“Let us hold fast to the confession of your hope without wavering, for he who promised is faithful.  And let us consider how to stir up one another to love and good works, not neglecting to meet together, as some are in the habit of doing, but encouraging one another, and all the more as you see the day drawing near”

Hebrews 10:23-25


It is easier to obey the Lord when he asks you to do something you want to do. When I have felt God asking me to go overseas for short-term and mid-term, I really wanted to go and therefore said yes with excitement and joy. Of course, there are moments of difficulty and fear in that process of saying yes to go, but generally, I do not find it as difficult to be faithful to go when I want to go, rather than being faithful in the daily grind. God calls us to go on short-term and mid-term trips to have an impact on those we interact with overseas, and to convict us to be more faithful in our daily lives when we get back.


My sophomore year, I distinctly remember starting nursing school and one of the first days sitting in class and thinking to myself, “I wonder how many people in this room are believers.”  I had just gotten back from a January short-term trip to Kuala Lumpur, and I was on fire for the gospel. Let me rephrase that—I was on fire for the gospel for Muslims. When I saw a woman in a hijab at the grocery store, I would blaze a trail straight for her with a smile on my face and probably too much enthusiasm for her to be comfortable. Sitting in my classroom that day though, I did not feel that same joy. I actually felt a little nauseated as I listened to conversations going on around me and realized that what I was hearing did not sound like a room full of Christians.


Going to school in a culturally Christian environment, it is so easy to convince yourself that the people around you live very similar lives to yours. I thought I had a free pass to mind my own business at Samford and just keep a lookout for women in hijabs to share the gospel with. I think in that moment, sitting in my first nursing class, I was hit in the face with the fact that I spend every day with these people and have never considered their eternity. I thought I was being obedient to the gospel, and I was in a short-term context. However, my daily life here in Birmingham was not one of obedience to the gospel. I didn’t have a desire to share the gospel with them if that meant going outside of my comfort zone and facing the social consequences for what I said and did. I was convicted, but my heart was really hardened toward the people in my class. I can remember talking with Stephanie Fain and confessing that my heart was broken for Muslims, but at the same time feeling nothing for the people I spent the majority of my time with. She challenged me to start with just one person and pray for them. I started asking the Lord to give me a heart for Samford girls...girls who look perfect on the outside, but internally are wounded and far from the Lord. It took a while, but eventually I found myself seeking relationships with more and more people in my class that I had never spoken to before and thought I never would. It has been a process of the Lord humbling me and revealing my sin, but I can say now that I genuinely love the people in my class and have a desire for them to know the Lord. 

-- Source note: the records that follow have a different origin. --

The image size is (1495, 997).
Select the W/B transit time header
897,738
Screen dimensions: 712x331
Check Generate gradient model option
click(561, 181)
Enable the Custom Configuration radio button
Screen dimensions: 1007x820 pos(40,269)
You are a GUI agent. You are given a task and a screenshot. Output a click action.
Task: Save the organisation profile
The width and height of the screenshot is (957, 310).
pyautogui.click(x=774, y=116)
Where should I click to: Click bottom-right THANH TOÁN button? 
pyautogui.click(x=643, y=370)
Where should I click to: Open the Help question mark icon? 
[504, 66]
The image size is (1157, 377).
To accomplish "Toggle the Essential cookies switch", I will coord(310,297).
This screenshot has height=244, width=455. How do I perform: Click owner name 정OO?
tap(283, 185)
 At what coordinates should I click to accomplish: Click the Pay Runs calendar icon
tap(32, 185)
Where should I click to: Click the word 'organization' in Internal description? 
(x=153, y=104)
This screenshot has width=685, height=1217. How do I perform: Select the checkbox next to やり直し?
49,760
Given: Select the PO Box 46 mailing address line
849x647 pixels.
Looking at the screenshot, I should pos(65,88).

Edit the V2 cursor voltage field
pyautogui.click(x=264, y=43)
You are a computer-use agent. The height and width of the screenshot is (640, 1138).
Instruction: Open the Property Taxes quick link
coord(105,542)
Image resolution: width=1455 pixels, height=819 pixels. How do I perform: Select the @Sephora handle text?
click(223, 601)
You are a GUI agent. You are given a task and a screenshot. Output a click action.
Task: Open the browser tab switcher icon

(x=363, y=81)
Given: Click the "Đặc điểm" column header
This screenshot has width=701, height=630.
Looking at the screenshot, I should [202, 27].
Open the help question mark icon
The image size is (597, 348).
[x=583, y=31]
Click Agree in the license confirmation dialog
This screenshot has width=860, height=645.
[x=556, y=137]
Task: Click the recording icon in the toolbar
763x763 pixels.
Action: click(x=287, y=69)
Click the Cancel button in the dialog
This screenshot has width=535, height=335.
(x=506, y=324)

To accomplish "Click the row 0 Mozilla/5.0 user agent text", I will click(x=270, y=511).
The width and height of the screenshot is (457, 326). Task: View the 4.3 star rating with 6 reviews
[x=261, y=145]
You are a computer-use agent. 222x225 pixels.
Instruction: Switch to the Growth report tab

There are many small ways you can choose to be obedient and glorify the Lord in your daily interactions. One of the biggest ways I’ve learned is just to be a voice of encouragement in the midst of anxiety and complaint (if you know a nursing major, you know we sure do know how to complain!). Even right now writing this, I am convicted about my lack of obedience and my complaining over the past few days. But praise the Lord, He is faithful despite our faithlessness! Our little, humble, daily obedience can bring God glory if we choose to follow. It’s almost always my desire to be in the middle of an adventure. The Father is showing me that yes, there are moments of that excitement, but ultimately, He just wants me to obey today in whatever He leads me to. Right now, that means going to class and to clinical with a desire for His glory. Someday, that might mean excitement and danger and far-away places without access to the gospel at all, but for now, it means being a gospel presence at Samford—where people are saturated with the gospel, but their hearts are not penetrated by the gospel. 


Catie Bovey is a senior nursing student at Samford University, originally from Houston, TX. She is involved in the College Ministry and leads a small group of girls each week.